Source data Start Marker

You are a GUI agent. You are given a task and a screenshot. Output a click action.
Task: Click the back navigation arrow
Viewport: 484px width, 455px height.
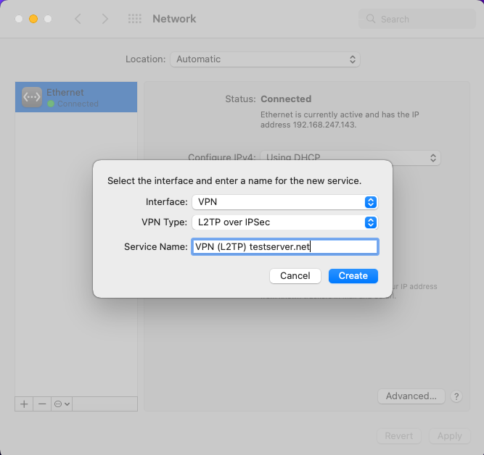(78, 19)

Source data End Marker
Source data Start Marker

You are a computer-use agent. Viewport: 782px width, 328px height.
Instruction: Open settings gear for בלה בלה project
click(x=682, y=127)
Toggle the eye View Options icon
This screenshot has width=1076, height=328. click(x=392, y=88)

Source data End Marker

Whenever "agent" occurs in a line of the entries, copy that line.

### Exercise response
You are a GUI agent. You are given a task and a screenshot. Output a click action.
You are a computer-use agent. Viewport: 782px width, 328px height.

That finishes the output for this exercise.